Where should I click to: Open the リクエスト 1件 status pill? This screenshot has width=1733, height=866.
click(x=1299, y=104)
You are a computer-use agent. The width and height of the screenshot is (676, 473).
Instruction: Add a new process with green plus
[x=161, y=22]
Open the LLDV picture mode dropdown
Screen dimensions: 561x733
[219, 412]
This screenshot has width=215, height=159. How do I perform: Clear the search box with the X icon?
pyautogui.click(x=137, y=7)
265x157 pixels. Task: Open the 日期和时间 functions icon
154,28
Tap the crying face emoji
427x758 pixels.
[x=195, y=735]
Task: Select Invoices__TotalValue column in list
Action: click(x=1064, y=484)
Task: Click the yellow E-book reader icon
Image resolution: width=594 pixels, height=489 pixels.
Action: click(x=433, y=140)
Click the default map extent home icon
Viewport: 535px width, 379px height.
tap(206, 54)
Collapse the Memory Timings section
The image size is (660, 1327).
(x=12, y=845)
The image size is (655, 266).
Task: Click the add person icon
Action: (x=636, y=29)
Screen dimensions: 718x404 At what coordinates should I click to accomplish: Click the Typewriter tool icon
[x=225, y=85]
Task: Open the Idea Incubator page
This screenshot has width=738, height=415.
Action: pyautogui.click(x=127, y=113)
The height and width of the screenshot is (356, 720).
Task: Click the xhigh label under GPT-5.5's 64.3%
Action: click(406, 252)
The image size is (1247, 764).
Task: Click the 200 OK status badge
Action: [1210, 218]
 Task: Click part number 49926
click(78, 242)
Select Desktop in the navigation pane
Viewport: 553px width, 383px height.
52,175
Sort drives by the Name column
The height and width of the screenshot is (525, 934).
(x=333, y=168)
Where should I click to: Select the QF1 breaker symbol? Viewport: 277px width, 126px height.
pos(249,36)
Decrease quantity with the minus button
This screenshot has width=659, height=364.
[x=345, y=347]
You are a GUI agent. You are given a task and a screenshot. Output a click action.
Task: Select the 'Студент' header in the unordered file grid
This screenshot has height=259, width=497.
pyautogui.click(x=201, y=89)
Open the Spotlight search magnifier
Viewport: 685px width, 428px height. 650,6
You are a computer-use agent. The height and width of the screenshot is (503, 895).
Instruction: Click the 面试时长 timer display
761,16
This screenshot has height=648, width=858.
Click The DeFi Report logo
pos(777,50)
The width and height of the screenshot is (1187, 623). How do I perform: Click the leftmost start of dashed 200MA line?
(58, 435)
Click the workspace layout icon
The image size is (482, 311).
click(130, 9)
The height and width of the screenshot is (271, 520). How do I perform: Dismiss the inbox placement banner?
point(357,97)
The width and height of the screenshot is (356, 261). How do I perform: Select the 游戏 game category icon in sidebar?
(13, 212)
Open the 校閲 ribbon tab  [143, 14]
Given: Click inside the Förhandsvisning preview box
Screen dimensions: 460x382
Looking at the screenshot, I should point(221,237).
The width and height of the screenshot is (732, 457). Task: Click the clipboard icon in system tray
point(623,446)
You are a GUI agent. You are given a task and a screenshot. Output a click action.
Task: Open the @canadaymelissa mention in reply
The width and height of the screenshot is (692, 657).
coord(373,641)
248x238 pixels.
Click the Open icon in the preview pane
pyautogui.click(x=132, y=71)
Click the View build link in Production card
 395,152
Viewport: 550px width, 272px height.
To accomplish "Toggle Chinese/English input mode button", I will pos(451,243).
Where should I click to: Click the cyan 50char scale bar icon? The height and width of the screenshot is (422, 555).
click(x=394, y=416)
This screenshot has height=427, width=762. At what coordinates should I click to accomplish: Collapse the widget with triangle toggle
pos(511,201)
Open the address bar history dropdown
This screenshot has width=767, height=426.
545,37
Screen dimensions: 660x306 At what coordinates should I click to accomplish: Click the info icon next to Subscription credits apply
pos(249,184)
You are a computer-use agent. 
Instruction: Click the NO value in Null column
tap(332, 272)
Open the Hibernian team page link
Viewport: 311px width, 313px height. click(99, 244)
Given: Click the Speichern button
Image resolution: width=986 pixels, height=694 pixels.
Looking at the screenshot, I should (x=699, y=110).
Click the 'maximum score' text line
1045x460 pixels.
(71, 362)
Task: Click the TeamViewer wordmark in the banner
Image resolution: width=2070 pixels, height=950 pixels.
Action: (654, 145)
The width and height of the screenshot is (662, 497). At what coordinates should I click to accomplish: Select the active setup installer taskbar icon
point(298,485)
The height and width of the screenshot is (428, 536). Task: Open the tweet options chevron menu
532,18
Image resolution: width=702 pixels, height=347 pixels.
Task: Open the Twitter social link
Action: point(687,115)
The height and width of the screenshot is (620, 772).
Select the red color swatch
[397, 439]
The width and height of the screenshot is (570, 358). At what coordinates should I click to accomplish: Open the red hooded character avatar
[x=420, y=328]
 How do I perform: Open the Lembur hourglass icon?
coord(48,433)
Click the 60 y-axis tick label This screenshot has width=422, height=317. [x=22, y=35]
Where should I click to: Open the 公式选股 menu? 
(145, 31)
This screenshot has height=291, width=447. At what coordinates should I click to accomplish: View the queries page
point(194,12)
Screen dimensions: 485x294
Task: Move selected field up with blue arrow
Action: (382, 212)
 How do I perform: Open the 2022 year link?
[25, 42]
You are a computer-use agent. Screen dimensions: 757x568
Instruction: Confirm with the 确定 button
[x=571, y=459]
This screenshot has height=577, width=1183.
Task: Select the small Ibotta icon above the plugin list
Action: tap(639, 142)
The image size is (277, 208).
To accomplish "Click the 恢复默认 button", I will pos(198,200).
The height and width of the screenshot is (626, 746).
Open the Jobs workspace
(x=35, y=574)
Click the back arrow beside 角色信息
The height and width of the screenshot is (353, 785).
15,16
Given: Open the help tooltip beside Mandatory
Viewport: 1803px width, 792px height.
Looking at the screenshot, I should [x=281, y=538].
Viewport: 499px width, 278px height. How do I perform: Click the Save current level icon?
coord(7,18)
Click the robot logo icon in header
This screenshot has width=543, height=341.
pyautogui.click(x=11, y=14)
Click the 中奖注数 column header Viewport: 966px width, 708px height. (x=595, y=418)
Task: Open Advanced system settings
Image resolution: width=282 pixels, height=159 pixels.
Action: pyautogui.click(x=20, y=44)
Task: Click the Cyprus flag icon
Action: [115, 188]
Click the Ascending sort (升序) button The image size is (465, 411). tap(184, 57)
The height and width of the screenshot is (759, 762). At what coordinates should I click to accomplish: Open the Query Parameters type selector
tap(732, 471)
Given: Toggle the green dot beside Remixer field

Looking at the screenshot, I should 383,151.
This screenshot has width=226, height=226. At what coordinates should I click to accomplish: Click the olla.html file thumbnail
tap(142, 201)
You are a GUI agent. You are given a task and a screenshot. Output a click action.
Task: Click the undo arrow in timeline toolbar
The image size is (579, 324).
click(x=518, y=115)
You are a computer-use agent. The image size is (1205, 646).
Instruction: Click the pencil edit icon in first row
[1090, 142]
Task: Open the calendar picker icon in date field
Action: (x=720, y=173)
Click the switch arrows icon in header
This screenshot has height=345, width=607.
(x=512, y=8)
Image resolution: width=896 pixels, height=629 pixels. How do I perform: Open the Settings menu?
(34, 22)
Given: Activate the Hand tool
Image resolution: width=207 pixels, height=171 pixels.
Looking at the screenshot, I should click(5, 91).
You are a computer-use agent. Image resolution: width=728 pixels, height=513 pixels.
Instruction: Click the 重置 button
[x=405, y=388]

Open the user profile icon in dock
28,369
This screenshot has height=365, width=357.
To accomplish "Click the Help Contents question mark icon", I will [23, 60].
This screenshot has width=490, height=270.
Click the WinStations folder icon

####

Exercise objective —
Print every entry exactly as it appears.

Exercise result —
Where should I click to: Open the リクエスト 1件 status pill? This screenshot has width=1733, height=866.
click(x=1299, y=104)
You are a computer-use agent. The width and height of the screenshot is (676, 473).
Instruction: Add a new process with green plus
[x=161, y=22]
Open the LLDV picture mode dropdown
Screen dimensions: 561x733
[219, 412]
This screenshot has width=215, height=159. How do I perform: Clear the search box with the X icon?
pyautogui.click(x=137, y=7)
265x157 pixels. Task: Open the 日期和时间 functions icon
154,28
Tap the crying face emoji
427x758 pixels.
[x=195, y=735]
Task: Select Invoices__TotalValue column in list
Action: click(x=1064, y=484)
Task: Click the yellow E-book reader icon
Image resolution: width=594 pixels, height=489 pixels.
Action: click(x=433, y=140)
Click the default map extent home icon
Viewport: 535px width, 379px height.
tap(206, 54)
Collapse the Memory Timings section
The image size is (660, 1327).
(x=12, y=845)
The image size is (655, 266).
Task: Click the add person icon
Action: (x=636, y=29)
Screen dimensions: 718x404 At what coordinates should I click to accomplish: Click the Typewriter tool icon
[x=225, y=85]
Task: Open the Idea Incubator page
This screenshot has width=738, height=415.
Action: pyautogui.click(x=127, y=113)
The height and width of the screenshot is (356, 720).
Task: Click the xhigh label under GPT-5.5's 64.3%
Action: click(406, 252)
The image size is (1247, 764).
Task: Click the 200 OK status badge
Action: [1210, 218]
 Task: Click part number 49926
click(78, 242)
Select Desktop in the navigation pane
Viewport: 553px width, 383px height.
52,175
Sort drives by the Name column
The height and width of the screenshot is (525, 934).
(x=333, y=168)
Where should I click to: Select the QF1 breaker symbol? Viewport: 277px width, 126px height.
pos(249,36)
Decrease quantity with the minus button
This screenshot has width=659, height=364.
[x=345, y=347]
You are a GUI agent. You are given a task and a screenshot. Output a click action.
Task: Select the 'Студент' header in the unordered file grid
This screenshot has height=259, width=497.
pyautogui.click(x=201, y=89)
Open the Spotlight search magnifier
Viewport: 685px width, 428px height. 650,6
You are a computer-use agent. The height and width of the screenshot is (503, 895).
Instruction: Click the 面试时长 timer display
761,16
This screenshot has height=648, width=858.
Click The DeFi Report logo
pos(777,50)
The width and height of the screenshot is (1187, 623). How do I perform: Click the leftmost start of dashed 200MA line?
(58, 435)
Click the workspace layout icon
The image size is (482, 311).
click(130, 9)
The height and width of the screenshot is (271, 520). How do I perform: Dismiss the inbox placement banner?
point(357,97)
The width and height of the screenshot is (356, 261). How do I perform: Select the 游戏 game category icon in sidebar?
(13, 212)
Open the 校閲 ribbon tab  [143, 14]
Given: Click inside the Förhandsvisning preview box
Screen dimensions: 460x382
Looking at the screenshot, I should point(221,237).
The width and height of the screenshot is (732, 457). Task: Click the clipboard icon in system tray
point(623,446)
You are a GUI agent. You are given a task and a screenshot. Output a click action.
Task: Open the @canadaymelissa mention in reply
The width and height of the screenshot is (692, 657).
coord(373,641)
248x238 pixels.
Click the Open icon in the preview pane
pyautogui.click(x=132, y=71)
Click the View build link in Production card
 395,152
Viewport: 550px width, 272px height.
To accomplish "Toggle Chinese/English input mode button", I will pos(451,243).
Where should I click to: Click the cyan 50char scale bar icon? The height and width of the screenshot is (422, 555).
click(x=394, y=416)
This screenshot has height=427, width=762. At what coordinates should I click to accomplish: Collapse the widget with triangle toggle
pos(511,201)
Open the address bar history dropdown
This screenshot has width=767, height=426.
545,37
Screen dimensions: 660x306 At what coordinates should I click to accomplish: Click the info icon next to Subscription credits apply
pos(249,184)
You are a computer-use agent. 
Instruction: Click the NO value in Null column
tap(332, 272)
Open the Hibernian team page link
Viewport: 311px width, 313px height. click(99, 244)
Given: Click the Speichern button
Image resolution: width=986 pixels, height=694 pixels.
Looking at the screenshot, I should (x=699, y=110).
Click the 'maximum score' text line
1045x460 pixels.
(71, 362)
Task: Click the TeamViewer wordmark in the banner
Image resolution: width=2070 pixels, height=950 pixels.
Action: (654, 145)
The width and height of the screenshot is (662, 497). At what coordinates should I click to accomplish: Select the active setup installer taskbar icon
point(298,485)
The height and width of the screenshot is (428, 536). Task: Open the tweet options chevron menu
532,18
Image resolution: width=702 pixels, height=347 pixels.
Task: Open the Twitter social link
Action: point(687,115)
The height and width of the screenshot is (620, 772).
Select the red color swatch
[397, 439]
The width and height of the screenshot is (570, 358). At what coordinates should I click to accomplish: Open the red hooded character avatar
[x=420, y=328]
 How do I perform: Open the Lembur hourglass icon?
coord(48,433)
Click the 60 y-axis tick label This screenshot has width=422, height=317. [x=22, y=35]
Where should I click to: Open the 公式选股 menu? 
(145, 31)
This screenshot has height=291, width=447. At what coordinates should I click to accomplish: View the queries page
point(194,12)
Screen dimensions: 485x294
Task: Move selected field up with blue arrow
Action: (382, 212)
 How do I perform: Open the 2022 year link?
[25, 42]
You are a computer-use agent. Screen dimensions: 757x568
Instruction: Confirm with the 确定 button
[x=571, y=459]
This screenshot has height=577, width=1183.
Task: Select the small Ibotta icon above the plugin list
Action: tap(639, 142)
The image size is (277, 208).
To accomplish "Click the 恢复默认 button", I will pos(198,200).
The height and width of the screenshot is (626, 746).
Open the Jobs workspace
(x=35, y=574)
Click the back arrow beside 角色信息
The height and width of the screenshot is (353, 785).
15,16
Given: Open the help tooltip beside Mandatory
Viewport: 1803px width, 792px height.
Looking at the screenshot, I should [x=281, y=538].
Viewport: 499px width, 278px height. How do I perform: Click the Save current level icon?
coord(7,18)
Click the robot logo icon in header
This screenshot has width=543, height=341.
pyautogui.click(x=11, y=14)
Click the 中奖注数 column header Viewport: 966px width, 708px height. (x=595, y=418)
Task: Open Advanced system settings
Image resolution: width=282 pixels, height=159 pixels.
Action: pyautogui.click(x=20, y=44)
Task: Click the Cyprus flag icon
Action: [115, 188]
Click the Ascending sort (升序) button The image size is (465, 411). tap(184, 57)
The height and width of the screenshot is (759, 762). At what coordinates should I click to accomplish: Open the Query Parameters type selector
tap(732, 471)
Given: Toggle the green dot beside Remixer field

Looking at the screenshot, I should 383,151.
This screenshot has width=226, height=226. At what coordinates should I click to accomplish: Click the olla.html file thumbnail
tap(142, 201)
You are a GUI agent. You are given a task and a screenshot. Output a click action.
Task: Click the undo arrow in timeline toolbar
The image size is (579, 324).
click(x=518, y=115)
You are a computer-use agent. The image size is (1205, 646).
Instruction: Click the pencil edit icon in first row
[1090, 142]
Task: Open the calendar picker icon in date field
Action: (x=720, y=173)
Click the switch arrows icon in header
This screenshot has height=345, width=607.
(x=512, y=8)
Image resolution: width=896 pixels, height=629 pixels. How do I perform: Open the Settings menu?
(34, 22)
Given: Activate the Hand tool
Image resolution: width=207 pixels, height=171 pixels.
Looking at the screenshot, I should click(5, 91).
You are a computer-use agent. Image resolution: width=728 pixels, height=513 pixels.
Instruction: Click the 重置 button
[x=405, y=388]

Open the user profile icon in dock
28,369
This screenshot has height=365, width=357.
To accomplish "Click the Help Contents question mark icon", I will [23, 60].
This screenshot has width=490, height=270.
Click the WinStations folder icon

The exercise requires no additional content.